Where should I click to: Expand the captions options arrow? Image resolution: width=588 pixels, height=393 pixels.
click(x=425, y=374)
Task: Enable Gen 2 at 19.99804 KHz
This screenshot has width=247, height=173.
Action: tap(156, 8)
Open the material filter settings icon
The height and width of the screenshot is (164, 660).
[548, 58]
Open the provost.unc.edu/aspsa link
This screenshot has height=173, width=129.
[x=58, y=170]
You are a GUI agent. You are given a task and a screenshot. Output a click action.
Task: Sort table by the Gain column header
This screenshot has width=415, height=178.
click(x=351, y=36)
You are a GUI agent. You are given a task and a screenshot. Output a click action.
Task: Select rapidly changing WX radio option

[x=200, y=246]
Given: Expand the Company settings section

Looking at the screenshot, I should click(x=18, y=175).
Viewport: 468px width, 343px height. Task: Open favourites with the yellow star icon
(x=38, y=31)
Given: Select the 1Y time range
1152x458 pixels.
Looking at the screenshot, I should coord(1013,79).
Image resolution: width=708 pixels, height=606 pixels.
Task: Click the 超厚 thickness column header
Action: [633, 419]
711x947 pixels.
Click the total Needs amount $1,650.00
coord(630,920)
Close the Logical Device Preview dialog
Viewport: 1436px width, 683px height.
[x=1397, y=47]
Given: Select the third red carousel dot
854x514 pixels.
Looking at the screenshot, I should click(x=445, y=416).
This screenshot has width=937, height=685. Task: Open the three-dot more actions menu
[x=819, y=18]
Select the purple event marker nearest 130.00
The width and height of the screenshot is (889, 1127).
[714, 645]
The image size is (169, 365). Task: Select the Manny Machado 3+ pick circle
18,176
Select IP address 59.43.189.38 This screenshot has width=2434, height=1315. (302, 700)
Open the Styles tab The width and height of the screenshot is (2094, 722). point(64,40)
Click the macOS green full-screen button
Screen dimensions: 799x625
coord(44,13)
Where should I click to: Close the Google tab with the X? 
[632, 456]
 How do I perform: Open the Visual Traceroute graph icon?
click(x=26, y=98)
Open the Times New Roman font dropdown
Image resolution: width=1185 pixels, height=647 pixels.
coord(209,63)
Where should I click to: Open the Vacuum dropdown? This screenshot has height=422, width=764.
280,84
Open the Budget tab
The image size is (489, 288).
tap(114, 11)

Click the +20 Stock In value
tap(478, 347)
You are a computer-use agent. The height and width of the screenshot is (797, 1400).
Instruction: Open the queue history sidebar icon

What is expected -> Only the lines above from the one with "Open the Styles" through the one with "You are a computer-use" should be duplicated, character for character.

Answer to the exercise ->
Open the Styles tab The width and height of the screenshot is (2094, 722). point(64,40)
Click the macOS green full-screen button
Screen dimensions: 799x625
coord(44,13)
Where should I click to: Close the Google tab with the X? 
[632, 456]
 How do I perform: Open the Visual Traceroute graph icon?
click(x=26, y=98)
Open the Times New Roman font dropdown
Image resolution: width=1185 pixels, height=647 pixels.
coord(209,63)
Where should I click to: Open the Vacuum dropdown? This screenshot has height=422, width=764.
280,84
Open the Budget tab
The image size is (489, 288).
tap(114, 11)

Click the +20 Stock In value
tap(478, 347)
You are a computer-use agent. The height and width of the screenshot is (797, 1400).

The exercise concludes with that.